Par Léo (AL Val-de-Marne Nord)

framasoftLes technologies numériques se trouvent au cœur de deux grandes luttes d’émancipation : d’un côté, celle pour la libération des utilisateurs et utilisatrices vis-à-vis des multinationales du numérique comme du Big Brother étatique ; de l’autre, celle pour une société décroissante, écologiste, peu gourmande en énergie et en matériaux non recyclables. Mais les deux communiquent rarement et peuvent même paraître incompatibles. Une articulation communiste libertaire est-elle possible ?
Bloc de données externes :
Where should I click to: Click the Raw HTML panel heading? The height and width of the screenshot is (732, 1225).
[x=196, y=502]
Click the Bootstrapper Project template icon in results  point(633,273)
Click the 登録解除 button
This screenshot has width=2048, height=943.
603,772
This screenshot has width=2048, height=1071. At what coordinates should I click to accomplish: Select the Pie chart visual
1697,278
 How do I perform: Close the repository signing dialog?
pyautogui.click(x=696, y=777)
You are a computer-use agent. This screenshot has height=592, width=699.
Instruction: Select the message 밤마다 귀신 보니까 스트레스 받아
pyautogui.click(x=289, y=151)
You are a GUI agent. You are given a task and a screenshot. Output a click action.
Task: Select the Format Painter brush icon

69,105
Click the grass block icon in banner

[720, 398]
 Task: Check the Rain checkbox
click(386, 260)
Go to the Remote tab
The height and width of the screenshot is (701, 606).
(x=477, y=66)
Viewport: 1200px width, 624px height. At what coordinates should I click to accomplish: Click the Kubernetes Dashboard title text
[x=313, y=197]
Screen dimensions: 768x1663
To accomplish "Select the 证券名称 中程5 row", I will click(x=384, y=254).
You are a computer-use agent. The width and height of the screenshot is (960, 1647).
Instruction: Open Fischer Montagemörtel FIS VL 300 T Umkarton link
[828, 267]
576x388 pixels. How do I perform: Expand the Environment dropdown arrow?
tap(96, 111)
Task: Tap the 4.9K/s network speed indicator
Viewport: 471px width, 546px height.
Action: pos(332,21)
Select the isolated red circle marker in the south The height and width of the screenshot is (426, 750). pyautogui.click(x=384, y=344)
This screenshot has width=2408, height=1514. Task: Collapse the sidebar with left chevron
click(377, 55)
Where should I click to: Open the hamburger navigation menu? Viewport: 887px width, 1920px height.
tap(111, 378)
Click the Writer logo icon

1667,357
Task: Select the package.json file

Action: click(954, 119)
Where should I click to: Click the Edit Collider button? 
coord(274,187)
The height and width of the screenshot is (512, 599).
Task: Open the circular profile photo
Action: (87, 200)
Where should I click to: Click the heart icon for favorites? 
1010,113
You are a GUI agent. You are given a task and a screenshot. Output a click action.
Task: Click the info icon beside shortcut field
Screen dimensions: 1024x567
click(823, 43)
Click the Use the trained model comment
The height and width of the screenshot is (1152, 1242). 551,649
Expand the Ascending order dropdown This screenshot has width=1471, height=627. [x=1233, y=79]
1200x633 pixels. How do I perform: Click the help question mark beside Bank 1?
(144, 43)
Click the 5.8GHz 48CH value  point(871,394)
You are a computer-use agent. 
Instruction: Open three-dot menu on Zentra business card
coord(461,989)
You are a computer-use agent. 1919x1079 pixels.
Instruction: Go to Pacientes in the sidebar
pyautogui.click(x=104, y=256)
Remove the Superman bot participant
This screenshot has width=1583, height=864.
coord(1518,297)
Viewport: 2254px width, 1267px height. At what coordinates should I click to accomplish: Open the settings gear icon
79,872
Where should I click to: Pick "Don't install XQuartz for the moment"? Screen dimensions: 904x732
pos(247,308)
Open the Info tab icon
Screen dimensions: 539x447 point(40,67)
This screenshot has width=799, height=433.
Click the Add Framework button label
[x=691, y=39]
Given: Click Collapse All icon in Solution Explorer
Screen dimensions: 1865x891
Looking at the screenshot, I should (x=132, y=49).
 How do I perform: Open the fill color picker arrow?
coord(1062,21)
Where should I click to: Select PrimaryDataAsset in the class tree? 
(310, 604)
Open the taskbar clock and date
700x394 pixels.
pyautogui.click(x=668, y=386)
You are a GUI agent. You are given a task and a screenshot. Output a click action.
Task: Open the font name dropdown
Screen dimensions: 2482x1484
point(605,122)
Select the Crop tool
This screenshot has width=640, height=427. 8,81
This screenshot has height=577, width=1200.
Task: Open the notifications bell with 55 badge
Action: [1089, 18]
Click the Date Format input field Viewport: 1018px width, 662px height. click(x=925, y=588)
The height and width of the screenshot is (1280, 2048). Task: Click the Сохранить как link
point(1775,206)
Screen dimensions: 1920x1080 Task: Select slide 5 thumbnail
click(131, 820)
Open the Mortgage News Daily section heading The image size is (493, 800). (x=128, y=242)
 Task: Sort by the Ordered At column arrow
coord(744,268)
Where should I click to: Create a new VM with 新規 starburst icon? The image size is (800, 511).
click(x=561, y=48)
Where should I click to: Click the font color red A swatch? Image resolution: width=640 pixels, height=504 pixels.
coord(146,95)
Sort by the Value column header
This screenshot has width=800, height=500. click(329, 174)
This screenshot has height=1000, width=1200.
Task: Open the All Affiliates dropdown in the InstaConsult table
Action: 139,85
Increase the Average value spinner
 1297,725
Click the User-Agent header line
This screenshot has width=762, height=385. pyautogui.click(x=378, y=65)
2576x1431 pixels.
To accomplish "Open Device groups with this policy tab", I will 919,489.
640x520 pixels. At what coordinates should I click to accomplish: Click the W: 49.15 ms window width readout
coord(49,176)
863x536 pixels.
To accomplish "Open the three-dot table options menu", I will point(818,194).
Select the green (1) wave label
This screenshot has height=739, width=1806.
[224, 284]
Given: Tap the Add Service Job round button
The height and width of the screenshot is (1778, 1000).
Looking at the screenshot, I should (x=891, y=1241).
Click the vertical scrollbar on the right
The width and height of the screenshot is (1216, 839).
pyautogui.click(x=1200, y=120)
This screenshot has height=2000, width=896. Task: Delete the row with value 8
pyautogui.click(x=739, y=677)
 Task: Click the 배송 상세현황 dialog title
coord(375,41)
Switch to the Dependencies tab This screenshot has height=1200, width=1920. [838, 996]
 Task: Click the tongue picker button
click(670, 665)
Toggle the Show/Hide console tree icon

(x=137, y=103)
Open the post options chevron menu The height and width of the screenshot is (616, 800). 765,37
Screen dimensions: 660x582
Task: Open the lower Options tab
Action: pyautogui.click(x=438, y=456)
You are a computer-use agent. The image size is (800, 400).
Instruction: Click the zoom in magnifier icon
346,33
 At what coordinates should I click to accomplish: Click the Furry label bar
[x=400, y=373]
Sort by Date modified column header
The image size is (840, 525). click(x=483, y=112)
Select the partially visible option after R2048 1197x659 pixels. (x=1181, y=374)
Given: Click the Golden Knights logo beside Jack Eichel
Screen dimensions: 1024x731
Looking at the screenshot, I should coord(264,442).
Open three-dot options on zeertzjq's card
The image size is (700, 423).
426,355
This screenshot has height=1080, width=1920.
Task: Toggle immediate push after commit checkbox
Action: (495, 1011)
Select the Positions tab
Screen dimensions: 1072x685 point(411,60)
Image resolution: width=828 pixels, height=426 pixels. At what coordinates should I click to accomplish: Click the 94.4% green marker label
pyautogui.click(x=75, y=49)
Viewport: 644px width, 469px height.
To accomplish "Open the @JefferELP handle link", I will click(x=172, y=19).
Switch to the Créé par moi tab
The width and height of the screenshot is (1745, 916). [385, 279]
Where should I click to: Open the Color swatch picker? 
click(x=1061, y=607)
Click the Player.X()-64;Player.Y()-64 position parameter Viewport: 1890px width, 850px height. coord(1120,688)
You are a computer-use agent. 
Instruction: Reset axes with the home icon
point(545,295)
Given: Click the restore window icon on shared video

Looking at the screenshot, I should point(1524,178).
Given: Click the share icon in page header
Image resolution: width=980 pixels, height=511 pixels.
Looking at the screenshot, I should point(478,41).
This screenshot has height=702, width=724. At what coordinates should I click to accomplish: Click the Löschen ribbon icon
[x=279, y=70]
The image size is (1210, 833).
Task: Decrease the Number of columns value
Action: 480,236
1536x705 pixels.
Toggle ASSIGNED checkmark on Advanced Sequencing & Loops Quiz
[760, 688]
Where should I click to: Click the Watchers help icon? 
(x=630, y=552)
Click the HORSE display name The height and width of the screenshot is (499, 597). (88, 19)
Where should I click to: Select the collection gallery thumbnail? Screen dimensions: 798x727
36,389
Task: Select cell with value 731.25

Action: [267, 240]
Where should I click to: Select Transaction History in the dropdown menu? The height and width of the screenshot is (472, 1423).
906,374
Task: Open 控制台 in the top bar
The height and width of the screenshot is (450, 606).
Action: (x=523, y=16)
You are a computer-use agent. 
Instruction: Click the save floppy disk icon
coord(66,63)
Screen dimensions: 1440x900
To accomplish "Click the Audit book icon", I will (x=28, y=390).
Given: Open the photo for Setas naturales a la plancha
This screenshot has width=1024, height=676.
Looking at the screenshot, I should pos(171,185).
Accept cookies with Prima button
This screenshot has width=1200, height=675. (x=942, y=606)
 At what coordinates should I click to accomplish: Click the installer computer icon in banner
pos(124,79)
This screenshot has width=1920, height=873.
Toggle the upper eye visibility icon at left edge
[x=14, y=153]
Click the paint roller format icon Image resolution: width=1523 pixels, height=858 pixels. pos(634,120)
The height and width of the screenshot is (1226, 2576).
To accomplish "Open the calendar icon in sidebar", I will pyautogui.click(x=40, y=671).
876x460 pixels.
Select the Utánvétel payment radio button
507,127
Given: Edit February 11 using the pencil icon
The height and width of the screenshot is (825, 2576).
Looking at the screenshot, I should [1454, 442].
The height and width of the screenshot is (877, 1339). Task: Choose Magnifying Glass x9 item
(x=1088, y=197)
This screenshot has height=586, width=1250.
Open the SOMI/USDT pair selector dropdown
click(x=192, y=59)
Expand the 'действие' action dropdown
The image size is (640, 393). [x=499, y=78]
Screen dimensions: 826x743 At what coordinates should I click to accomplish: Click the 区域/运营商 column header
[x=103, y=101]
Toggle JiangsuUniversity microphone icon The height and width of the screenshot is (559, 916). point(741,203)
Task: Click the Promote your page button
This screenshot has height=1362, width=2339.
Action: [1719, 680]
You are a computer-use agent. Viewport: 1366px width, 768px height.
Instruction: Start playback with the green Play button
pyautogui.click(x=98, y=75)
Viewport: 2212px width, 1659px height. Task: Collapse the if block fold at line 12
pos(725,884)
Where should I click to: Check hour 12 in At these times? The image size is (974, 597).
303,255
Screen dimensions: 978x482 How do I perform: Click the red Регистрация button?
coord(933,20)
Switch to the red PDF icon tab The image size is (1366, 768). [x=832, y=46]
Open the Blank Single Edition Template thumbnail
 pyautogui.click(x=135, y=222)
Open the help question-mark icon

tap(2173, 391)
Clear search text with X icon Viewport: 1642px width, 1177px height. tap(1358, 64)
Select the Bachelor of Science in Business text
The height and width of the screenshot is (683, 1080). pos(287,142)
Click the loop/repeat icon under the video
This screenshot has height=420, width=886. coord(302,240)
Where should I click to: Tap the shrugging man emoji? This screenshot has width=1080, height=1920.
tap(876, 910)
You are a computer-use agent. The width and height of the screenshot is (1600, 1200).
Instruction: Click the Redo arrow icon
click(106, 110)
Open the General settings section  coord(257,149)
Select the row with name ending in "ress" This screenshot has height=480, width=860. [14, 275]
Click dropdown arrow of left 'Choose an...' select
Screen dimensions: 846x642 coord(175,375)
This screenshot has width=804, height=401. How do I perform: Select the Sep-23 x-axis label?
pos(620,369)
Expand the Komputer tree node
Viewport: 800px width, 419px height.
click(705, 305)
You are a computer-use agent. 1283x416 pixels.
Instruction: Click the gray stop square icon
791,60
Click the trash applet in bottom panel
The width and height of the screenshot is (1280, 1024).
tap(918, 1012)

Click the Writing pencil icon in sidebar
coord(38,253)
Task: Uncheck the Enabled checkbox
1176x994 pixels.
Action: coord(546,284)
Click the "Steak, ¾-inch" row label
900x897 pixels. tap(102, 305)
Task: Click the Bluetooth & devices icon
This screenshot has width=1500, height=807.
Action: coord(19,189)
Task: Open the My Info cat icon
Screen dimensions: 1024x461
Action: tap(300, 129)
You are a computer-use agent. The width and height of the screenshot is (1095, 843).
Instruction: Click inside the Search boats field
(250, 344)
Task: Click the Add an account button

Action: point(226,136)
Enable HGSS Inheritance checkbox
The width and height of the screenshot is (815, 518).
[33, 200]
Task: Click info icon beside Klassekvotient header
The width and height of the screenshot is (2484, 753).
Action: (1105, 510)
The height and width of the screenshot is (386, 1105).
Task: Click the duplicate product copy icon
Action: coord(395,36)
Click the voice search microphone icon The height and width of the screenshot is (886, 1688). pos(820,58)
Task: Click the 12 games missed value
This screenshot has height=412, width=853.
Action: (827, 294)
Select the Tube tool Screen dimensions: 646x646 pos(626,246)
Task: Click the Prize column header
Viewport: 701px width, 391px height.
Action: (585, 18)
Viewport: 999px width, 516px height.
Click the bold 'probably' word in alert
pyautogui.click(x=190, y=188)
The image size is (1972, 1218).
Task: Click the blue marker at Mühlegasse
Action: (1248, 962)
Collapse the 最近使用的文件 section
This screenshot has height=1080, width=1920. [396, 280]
Début novembre 2016 est sorti le biopic d’Oliver Stone sur le lanceur d’alerte Edward Snowden, qui, en 2013, a rendu publics les programmes secrets de surveillance de masse de la NSA, agence de renseignement états-unienne (PRISM, Xkeyscore, etc.).

Ces programmes ont été possibles grâce à la collaboration active des grandes multinationales du numérique : Google, Apple, Microsoft, Yahoo, Facebook, etc. (collaboration régulièrement démentie par celles-ci, mais sans cesse reconfirmée, comme par exemple début octobre lorsque Yahoo a été accusé d’accepter de plein gré le rôle de sous-traitant de la surveillance étatique [1]).

Remettre sur le tapis la « question Big Brother »

La France n’est pas en reste, comme le montre le récent décret TES (Titres électroniques sécurisés) du gouvernement Valls, qui instaure une forte centralisation des données d’identification de l’ensemble des Françaises et Français [2]. Voilà l’occasion de remettre sur le tapis ce que l’on pourrait appeler la « question Big Brother ». Bien que peu débattue parmi les libertaires (par manque d’intérêt ou de consensus ? par méconnaissance ?), il s’agit d’un nœud central de la lutte d’émancipation anti-étatique. Difficile de se défendre contre la répression, voire d’organiser la révolution, dans un État policier tel que la France sous état d’urgence.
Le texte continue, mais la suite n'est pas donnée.